PERSONALISM: SUPREME WRIT’S NEW FACE

Wijith DeChickera asserts that tinkering with a country’s constitution – not for the first time – is taking on a particular political agenda

There is a tide in the affairs of men, which taken at the flood, leads on to fortune. The immortal Bard of Avon penned that thought around 421 years ago. His character Brutus in the play Julius Caesar suggested that fortune favours the bold, brave, brazen campaigner who seizes the opportune moment.

Today, the tide is taking another Caesarean battlefield – Sri Lanka is not Shakespeare’s “other Eden, demi paradise”  along a particularly rapid current of a strong antidemocratic ebb.

The chief concern of the government of the day seems to be to secure and safeguard political power for itself and its protagonists. This is nothing new since governments of the day from autocratic to technocratic have pursued similar strategies to consolidate their respective positions.
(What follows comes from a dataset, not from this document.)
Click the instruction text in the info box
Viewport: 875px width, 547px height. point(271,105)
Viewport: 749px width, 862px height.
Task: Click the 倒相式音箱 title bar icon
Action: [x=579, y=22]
That Sri Lanka’s first executive president J. R. Jayewardene did it in 1978  in a way that retained his Grand Old Party in political power for 17 long and often tyrannical years – should be a cautionary tale now for those who would pointedly tinker with constitutions.

Of course, the experiment by his political and personal heir – erstwhile and many times premier Ranil Wickremesinghe in collusion with former president Maithripala Sirisena in 2015 ended rather more precipitately. Some, being enamoured of constitutional checks and balances against authoritarianism, would even venture to say that it ended poorly and prematurely  that is, for a nation state where nationalistic populism raises its head so often and quickly after a lull…


In all, the former Crown Colony of Ceylon has undergone 19  and now 20 constitutional amendments in the relatively short space of 72 years since independence. We have had seven prime ministers as heads of state, an equal number of presidents as chief executives and 16 parliaments.

All things being equal, this may suggest a healthy movement of power between parties of diverse (more than one ideology) or at least (two) different persuasions?

However, in terms of the ethos of the constitutions that helmed the ship of state (1947, 1972, 1978), there has been more of a pendulum effect than pure exchange and transfer of power between personalities and their parties.

In particular, the most recent amendments to our second republican constitution – the 17th, 18th, 19th and now 20th  have seen the character of supreme writ swing between ‘government by executive’ and ‘government by legislature’ broadly speaking.

FORM The constitution of any country should not be about the zeitgeist alone. Rather, the law of the land could better serve the larger interests of the people than any cabal, claque, commercial enterprise, economic coven or other egregious concern that privileges the personal over the collective.

It was so in 1978 and 2015… and it remains to be seen after all has been said and done to trim and tailor 20A in 2020 – whether it will be so again.

In terms of form, at least some of the salutary changes introduced in 19A have been retained in the proposed 20th. These include the two term limit, term of office for the presidency and the right to information bill. However, significant new clauses militating in favour of strengthening the chief executive’s hand in key national appointments signal a turn to hyper-presidentialism. Here, a far stronger head of state will hold virtually all the keys of the kingdom with a firmer grasp than ever…

FUNCTION This begs the question of the purposive nature of the constitution in general and the amendment at hand in particular.

It seems fairly certain from the tweaking of the general election ambit along the campaign trail which went from consolidating power for a stronger government to constitutional privilege for a stronger governor – that the 20th is a ‘personalist’ expression of this administration’s interpretation of the mandate handed to it in August. Given the majority that it enjoys, government – in the face of a decimated opposition could have pulled through the next five years any legislative imperatives it wished to enact with relative ease.

Now however, the nationalistic populism that threw open the floodgates for constitutional counter-reform may well give certain governors that extra push to drive the nation in any direction they please… with few if any constraints on the presidency going forward. If 20A finds popular approval?

FUNDAMENTALS The result of the 2020 general election revealed the disdain of the electorate for government by often flawed commissions, which were made futile by an effete balance of power between president and prime minister that led to disaster especially 4/21.

This has led to a strong current in favour of hyper-presidentialism where government would be led by executive will. If the constitutional process in place in recent weeks works to ratify this major law, it will change the lie of the land in no insignificant measure.

It won’t be Brutus but rather Caesar seizing the day.